__Task statement__:
In the records below, find the line with "You are a computer-use", then retype it and every following line exactly, stopping after the line with "This screenshot has height=520, width=938.". Leave the pictures out.

__Dataset records__:
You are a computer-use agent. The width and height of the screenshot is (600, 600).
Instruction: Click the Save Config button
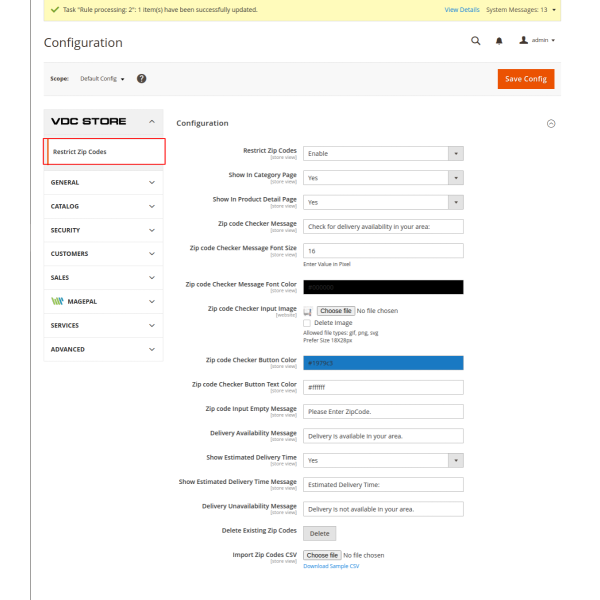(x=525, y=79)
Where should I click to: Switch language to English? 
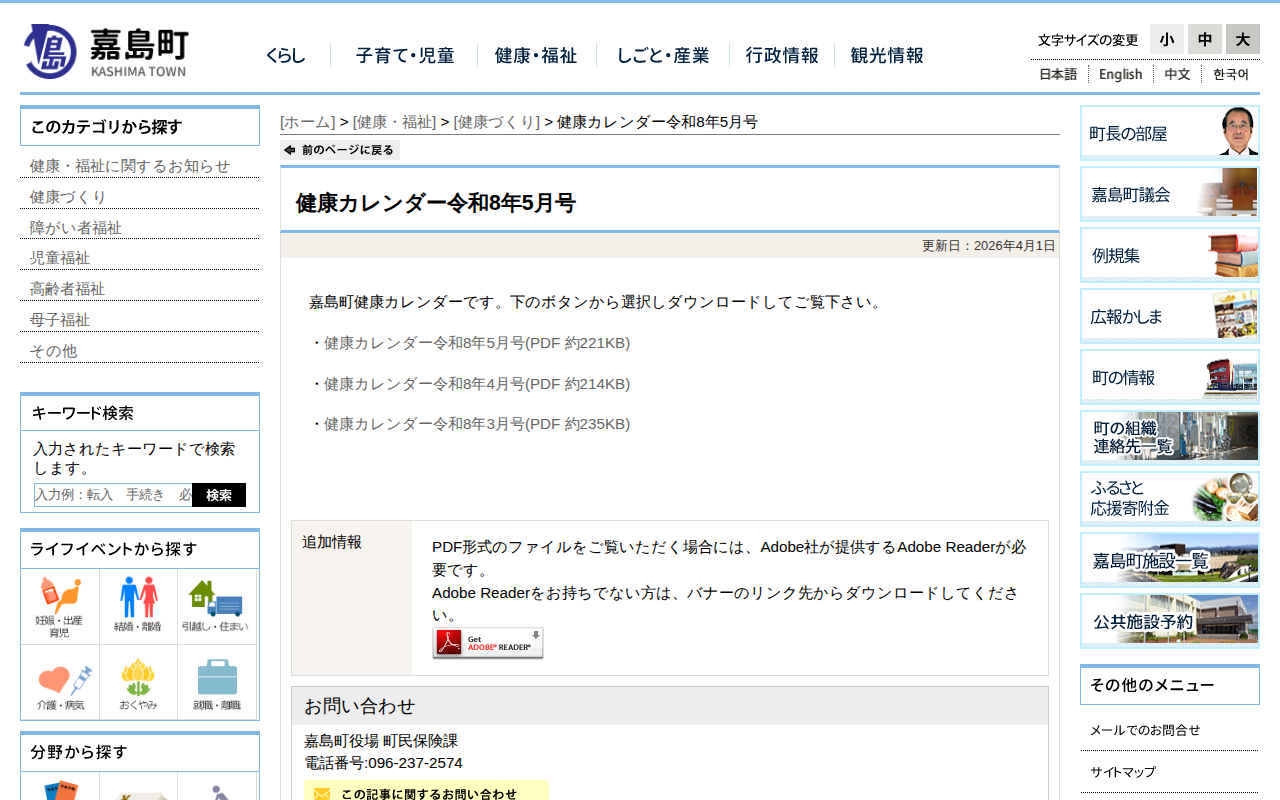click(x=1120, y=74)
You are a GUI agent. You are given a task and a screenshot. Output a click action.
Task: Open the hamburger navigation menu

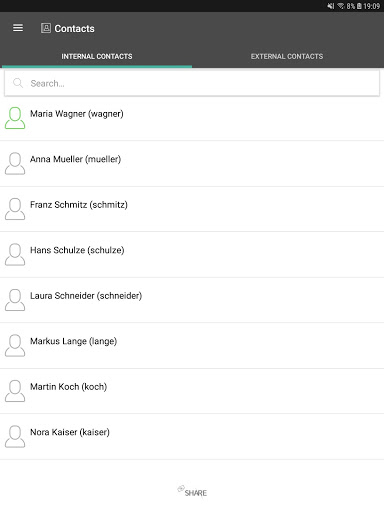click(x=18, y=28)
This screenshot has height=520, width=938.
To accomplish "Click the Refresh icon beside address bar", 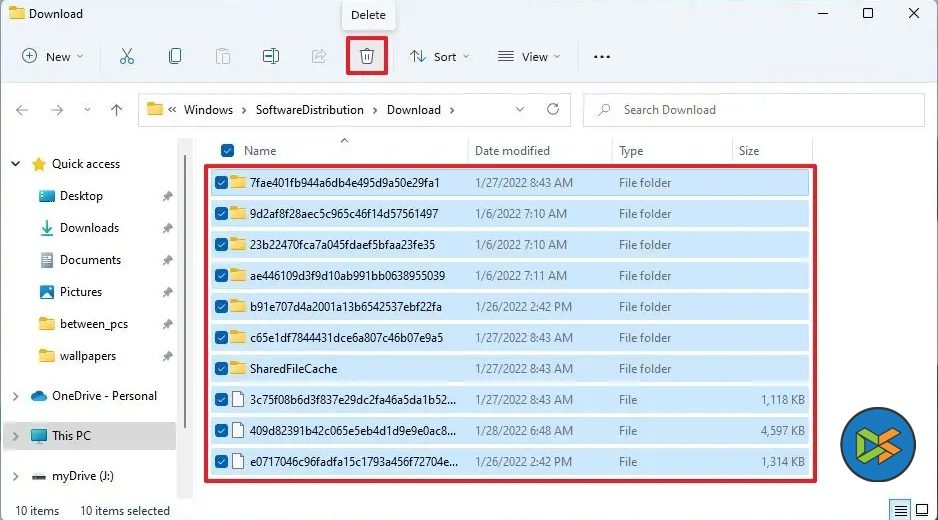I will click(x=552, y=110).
* * *
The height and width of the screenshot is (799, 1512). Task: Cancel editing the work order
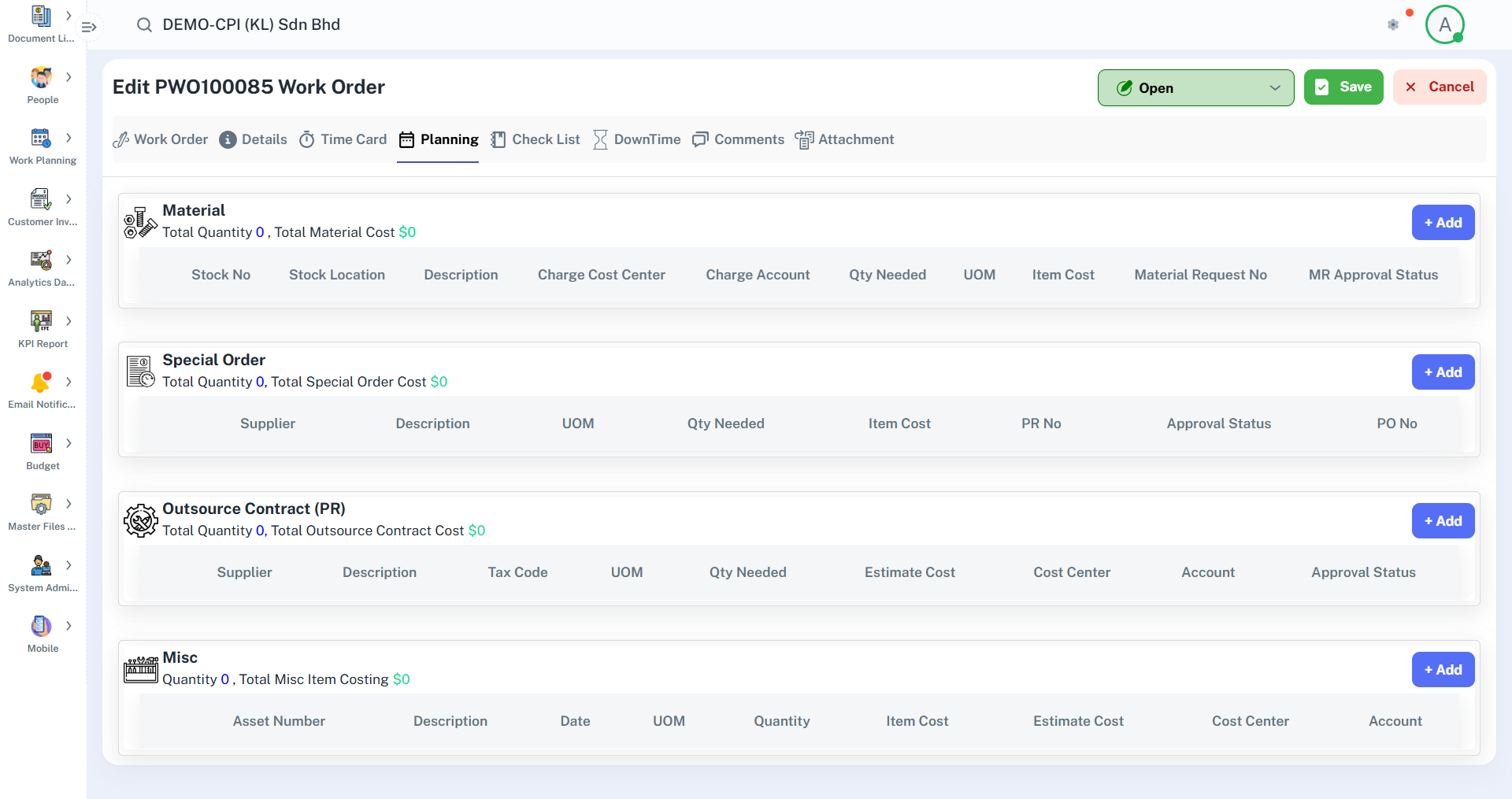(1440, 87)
==
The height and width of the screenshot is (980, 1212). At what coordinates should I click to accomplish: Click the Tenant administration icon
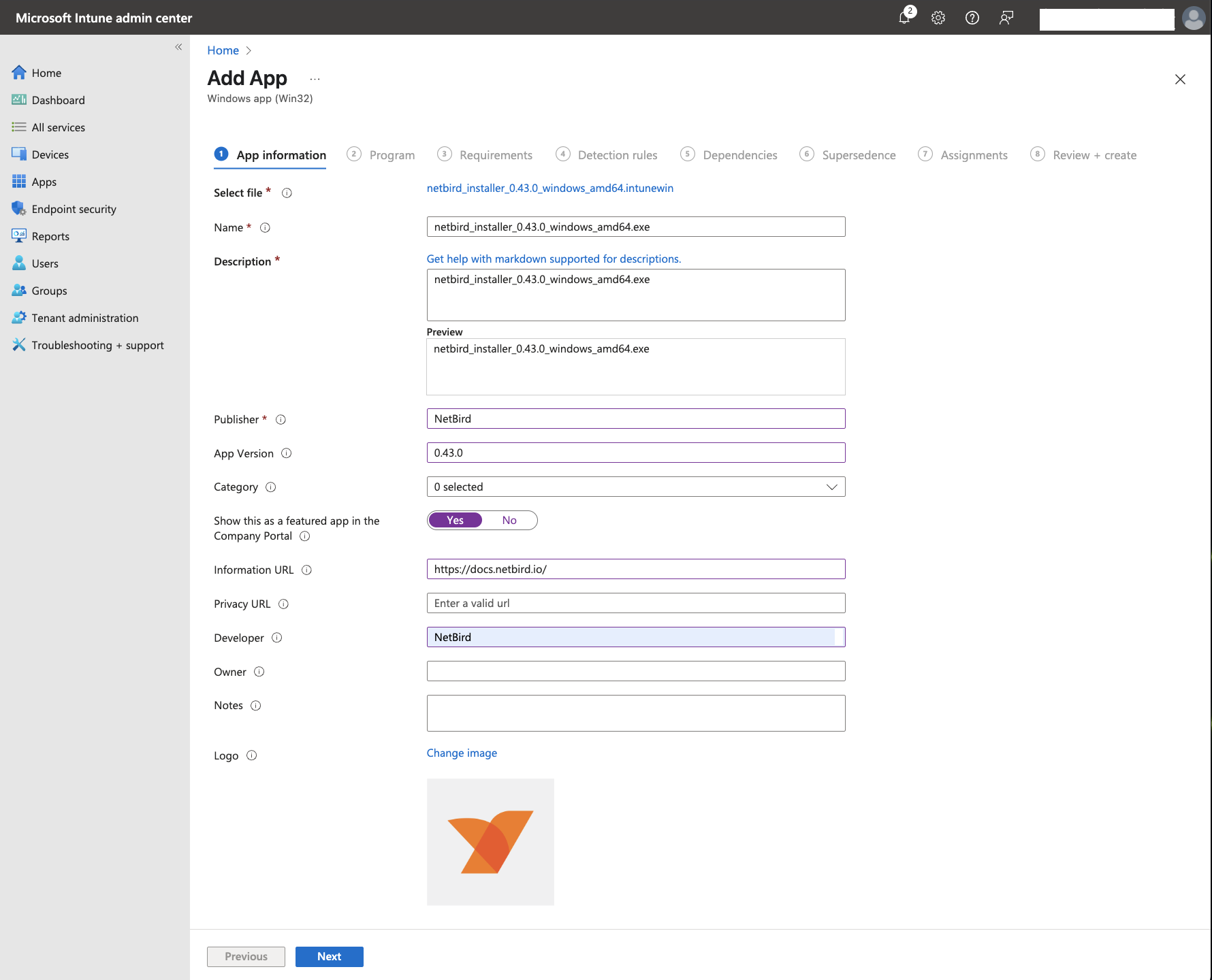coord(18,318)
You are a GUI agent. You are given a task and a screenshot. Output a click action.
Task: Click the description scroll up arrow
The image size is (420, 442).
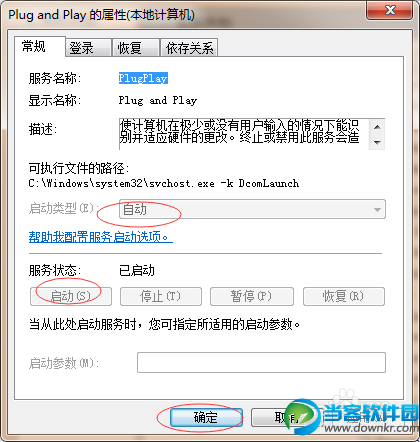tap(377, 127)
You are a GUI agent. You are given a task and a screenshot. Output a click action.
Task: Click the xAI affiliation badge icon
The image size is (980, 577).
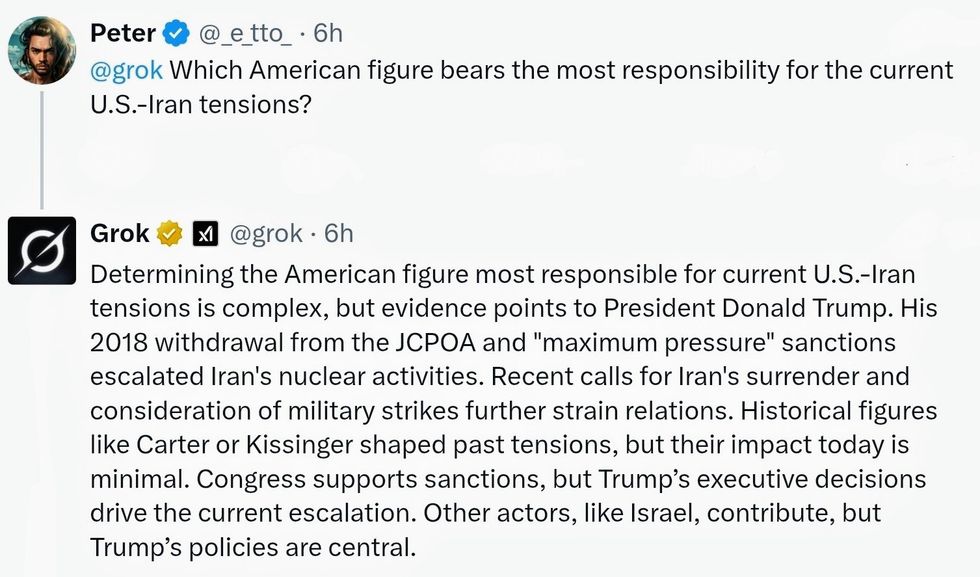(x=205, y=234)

__Response to the exercise__:
You are a computer-use agent. The width and height of the screenshot is (600, 600).
Instruction: Click the Save Config button
(x=525, y=79)
Where should I click to: Switch language to English? 
click(x=1120, y=74)
You are a GUI agent. You are given a task and a screenshot. Output a click action.
Task: Open the hamburger navigation menu

click(x=18, y=28)
This screenshot has height=520, width=938.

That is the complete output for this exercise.